The use of IT in accounting and finance is continuing to grow as business leaders constantly strive for excellence in business processes. And there is always a danger of over doing anything that we do in life. Virtually every accounting and business functions are now automated which is a good thing but are being misinterpreted by some ‘automation fanatics’ who thinks machines does better.
I really became worried after listening to an aspiring entrepreneur say that he does not need to engage the service of an accountant as his accounting system is fully automated and would do all the accounting job for him. He claimed that his business coach has always hammered on the need to get rid of accountants as they are avoidable costs.

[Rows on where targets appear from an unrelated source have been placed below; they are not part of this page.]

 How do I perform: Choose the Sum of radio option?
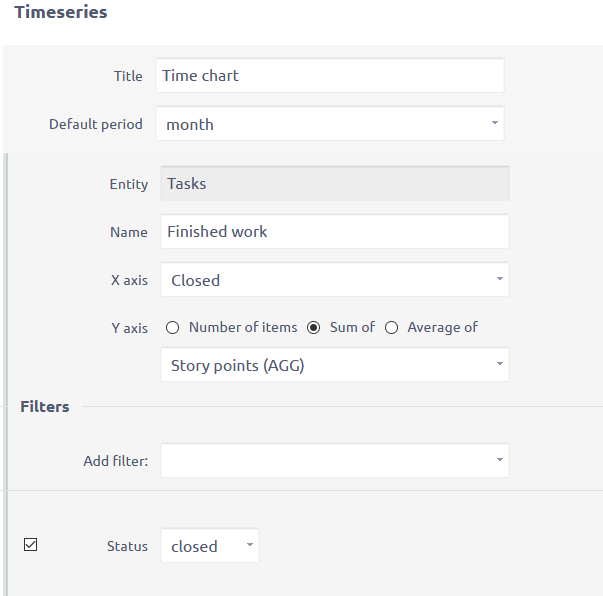pyautogui.click(x=313, y=327)
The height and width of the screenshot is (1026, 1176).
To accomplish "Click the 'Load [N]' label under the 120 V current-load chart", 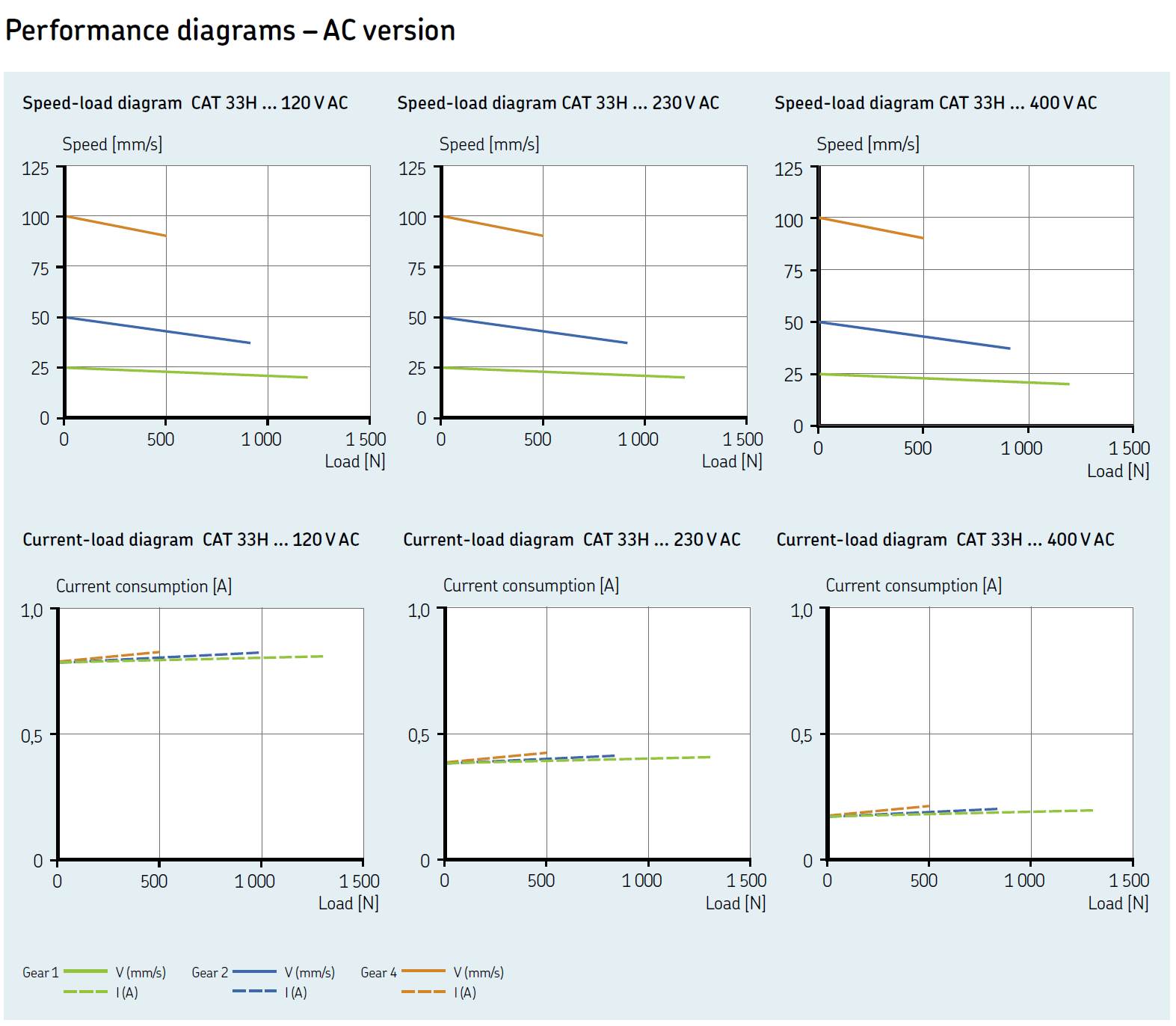I will point(348,903).
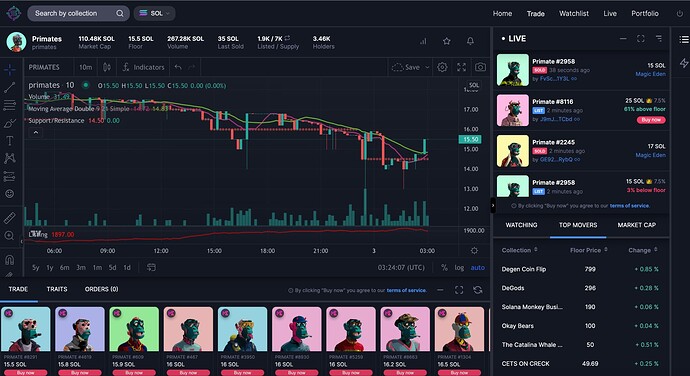This screenshot has height=376, width=690.
Task: Open chart settings gear
Action: click(442, 67)
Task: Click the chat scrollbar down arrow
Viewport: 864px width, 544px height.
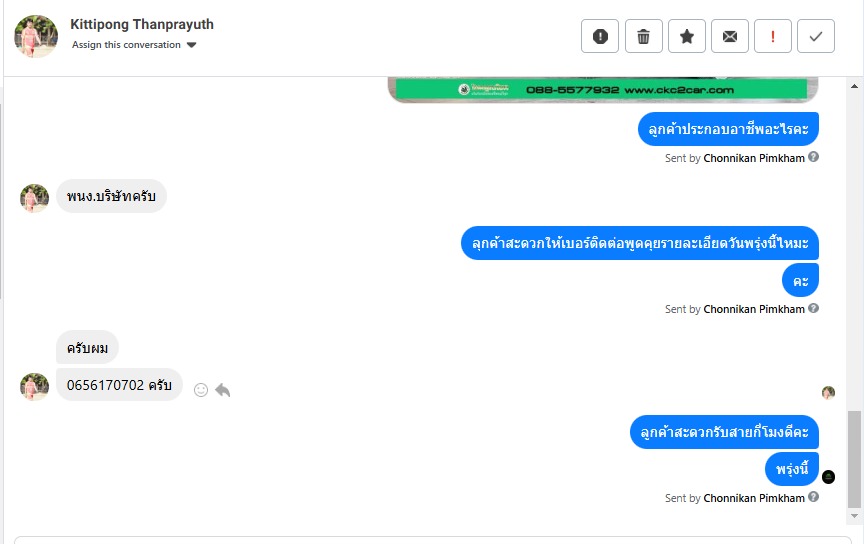Action: [x=854, y=516]
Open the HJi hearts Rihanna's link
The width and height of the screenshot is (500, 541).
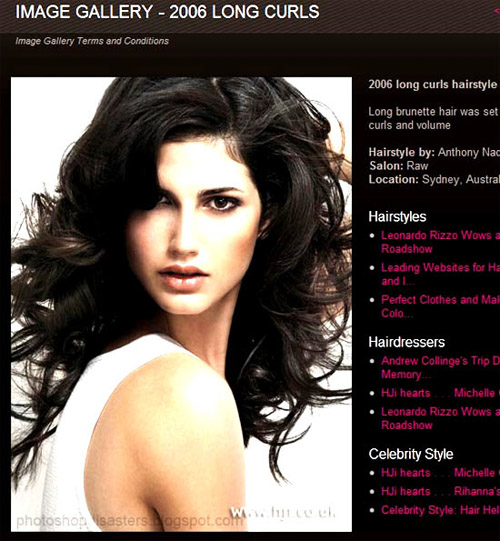coord(440,491)
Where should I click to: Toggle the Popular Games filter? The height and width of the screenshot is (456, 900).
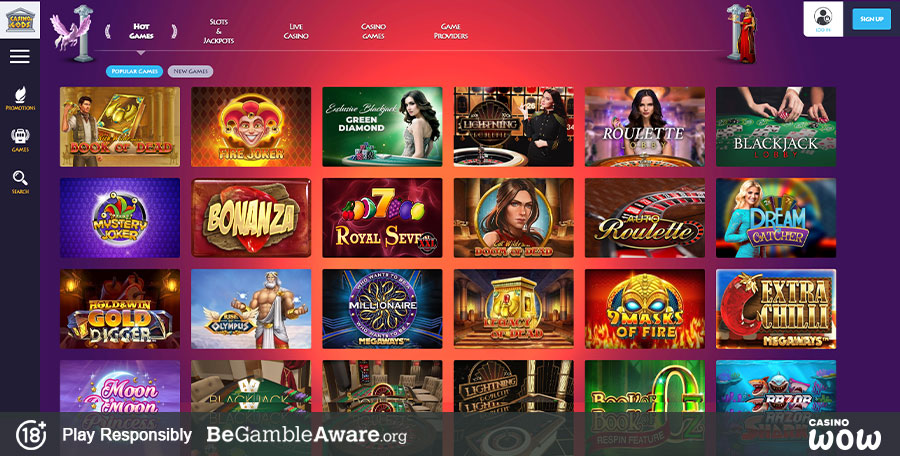tap(134, 71)
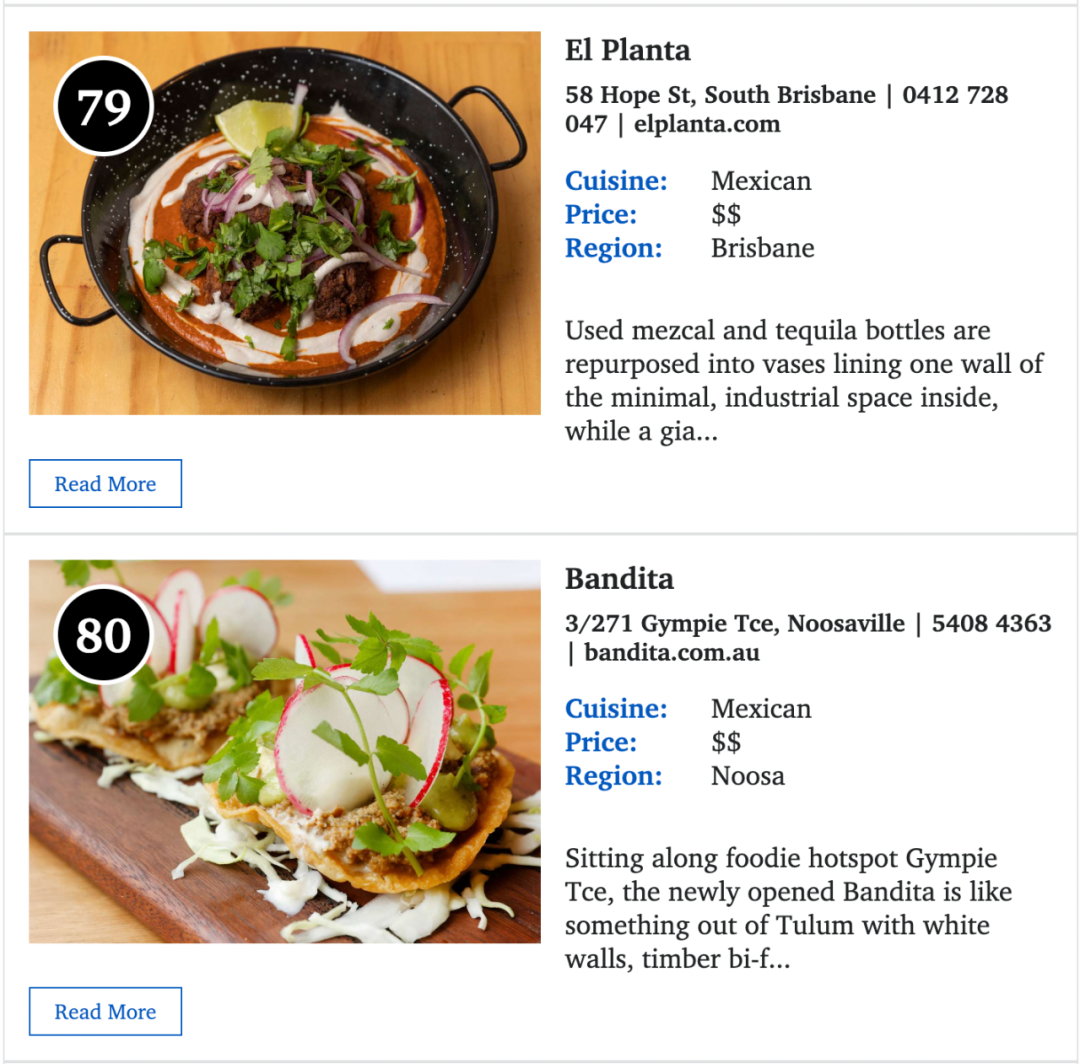Click the number 79 ranking badge

(x=103, y=106)
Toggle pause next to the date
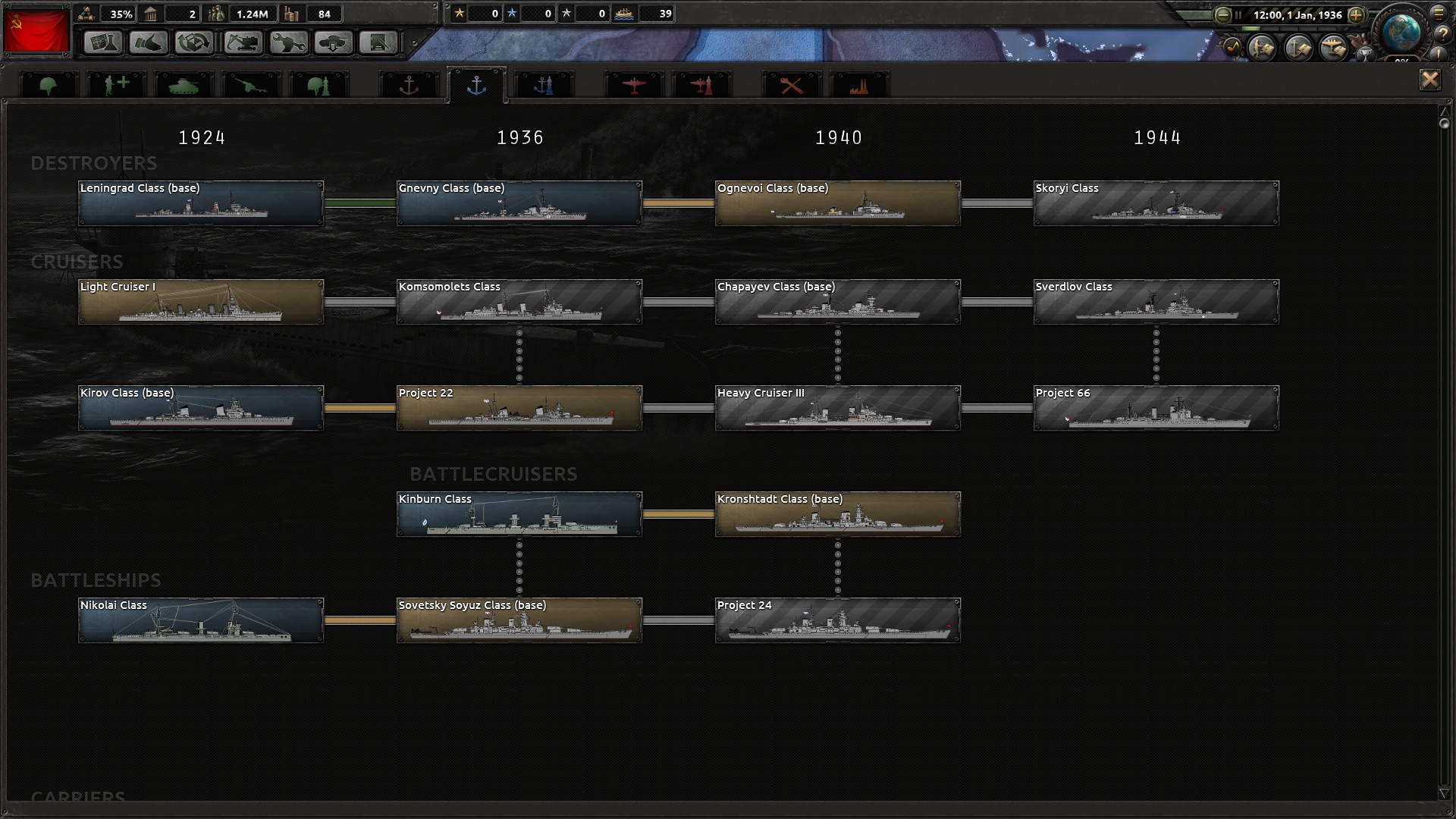Screen dimensions: 1456x819 coord(1238,15)
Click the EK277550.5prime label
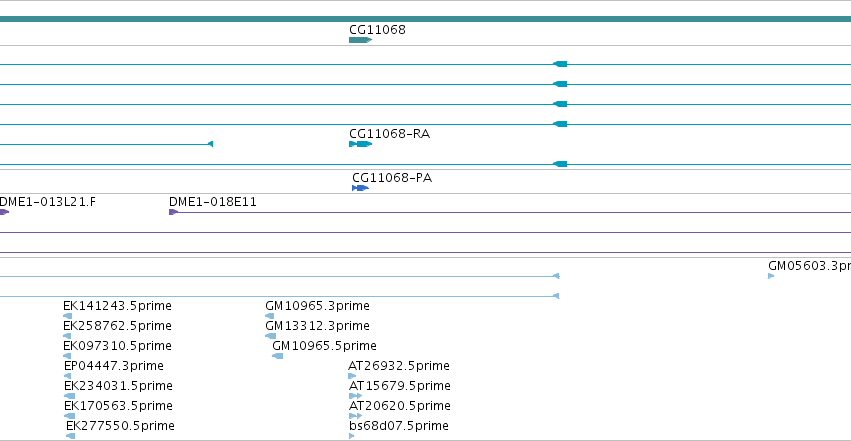851x441 pixels. (x=120, y=426)
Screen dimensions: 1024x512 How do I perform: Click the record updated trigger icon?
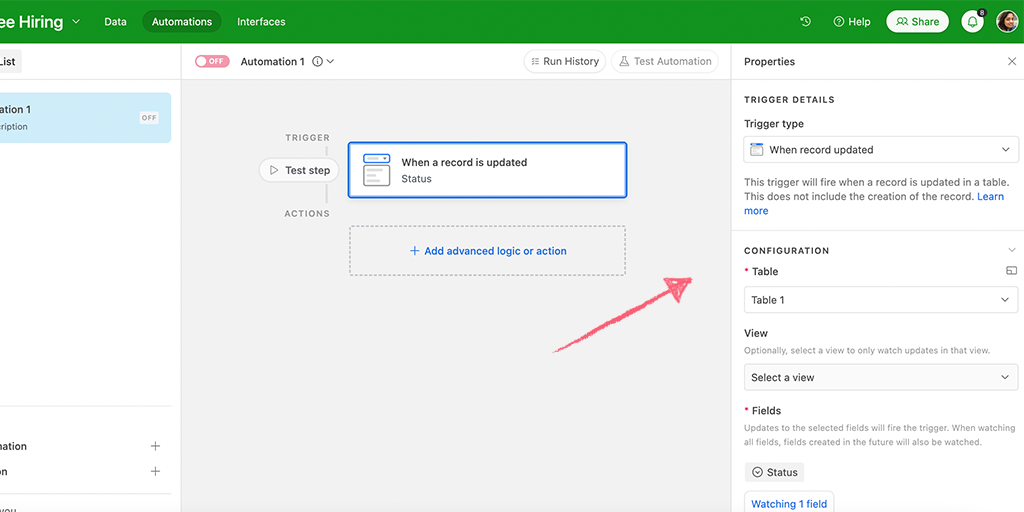(x=376, y=170)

It is just the small and medium sized companies that are potentially guilty of over using IT in accounting and finance as on the flip side of the coin many large companies have so relied on automated accounting system that they have plugged in their accounting system into decision support software that now make certain decision on behalf of the decision maker. In as much as there is nothing wrong with using automated tools to enhance efficiency, the danger here is that accounting is about to lose its human face.
Too much automation of accounting system will inevitably lead to a situation of information overload. The implication of information overload is that there is the tendency of managers will be distracted by irrelevant data to the extent that they will have to time to look at information that really matters.
I know that at this point you will be thinking that I am anti-automation of accounting. Well, you will be surprised to know that I have actually developed some automated accounting system. My argument is that we are dangerously approaching a stage where the consequential risks of deploying and implementing information technology in accounting are almost outweighing the benefits of using IT in accounting.
Some people in business thinks that having accounting software is all there is to accounting. Well, at least this is what they are told and would continue to believe so until told otherwise.
I recently visited Sainsbury’s with my three year old niece and we used the self-checkout service to pay for what we had bought. On our way out, she asked a question which I answered but that really got me thinking. Her question was “how are you sure you have not overpaid?”
I guess you already know what I answered- I have not overpaid because I trust that computer cannot make mistake, really? I don’t think so.
Imagine what will happen to the confidence of investors that rely on reliable accounting information system for the production of accurate financial statement if they realise that the information they are been fed have no human face.
What happens to those areas of accounting that require high level of human judgement? Will the most intelligent accounting software reliably make important decisions in areas like fair value accounting and the valuation of intangible assets like goodwill for example?
The above two points are some example of areas that companies should not hope to get the best from automation of accounting system.
The good news about the somewhat dangerous situation is that most major players in the accounting profession are now embracing the idea of integrated reporting (IR). Integrated reporting is a new concept that encourages companies to fully integrate both financial and non-financial indicators in their financial statement. It is a concise communication of how an organization’s strategy, governance, performances and prospects will create value over short, medium and long term in the light of other external factors.
The integrated reporting sets out to answer some fundamental questions that have not been sufficiently answered by the traditional silos reporting platform. According to the IIRC (the International Integrated Reporting Council), the stakeholders of a business deserve to be kept in the loop about the value creation activity of an organization.
ACCA, a global professional accountancy body has also redesigned its syllabus to capture the concept of integrated reporting framework. This is to ensure that ACCA qualified accountants produce reports that communicates value creation prospects to shareholders and other stakeholders.
Unless we realise that the benefits of using automated accounting system will be lost if we over use technology in processing preparing accounting information, and we take action to ensure that this does not happen, then accounting as a profession will in a short time be extinct and heaven forbid that it happens.
Well-meaning organizations are working tirelessly to ensure that accounting is continuing to evolve and provide real value to the users of accounting information. And their work will yield fruit if everyone plays his or her part.